A film about the life of Aung San Suu Kyi (born June 19, 1945), the Burmese opposition leader and Nobel Peace Prize laureate, directed by the French director Luc Besson, starring Michelle Yeo.
Aung San Suu Kyi is considered a Burmese democracy icon and she is one of the strongest living voices for freedom and justice in the world. She had been unjustly detained by the government of Myanmar (Burma) and under house arrest for 15 out of the past 21 years - beginning in the months before the 1990 general election in which her National League for Democracy party won 81% (392 of 485) of the seats in Parliament.

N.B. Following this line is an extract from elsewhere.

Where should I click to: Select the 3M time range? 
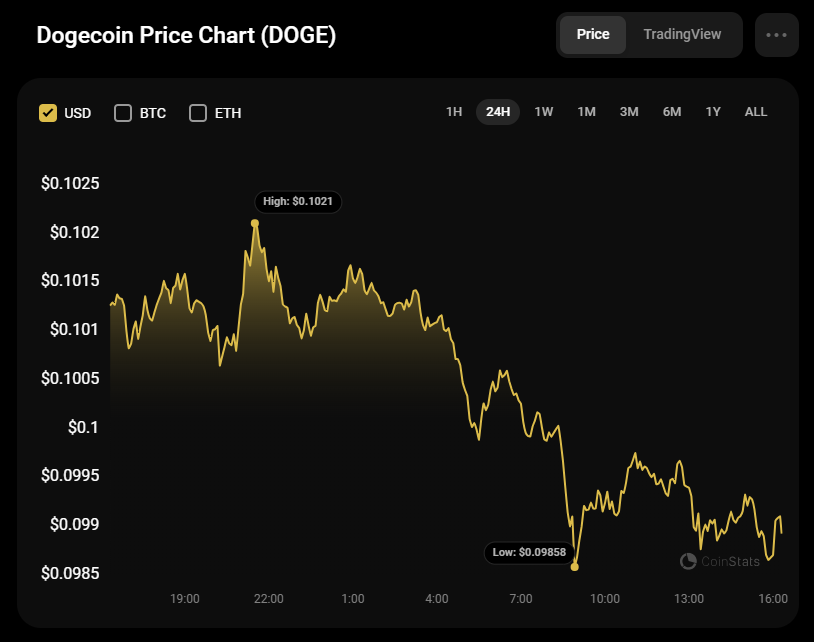tap(629, 112)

The film tells a poignant love story of one of the world's most prominent prisoners of conscience, Aung San Suu Kyi, and the last ten years of her marriage to the academic Dr Michael Aris, who remained in Oxford to raise both their children in her absence, while tirelessly campaigning behind the scenes to try to secure her release. When Dr Aris was diagnosed with terminal cancer in 1999, the Burmese authorities refused permission for him to visit her -- offering instead that she could leave and return to Oxford - though she would never be allowed back into Burma. Suu Kyi was confronted with a terrible choice -- one whose consequences would be irrevocable; her husband and children -- or her country.
The title of the film, "The Lady," is the name by which Aung San Suu Kyi is known by the Burmese people who see her as a beacon of grace and courage against the odds, and who risk incurring the wrath of the authorities for publicly uttering her name.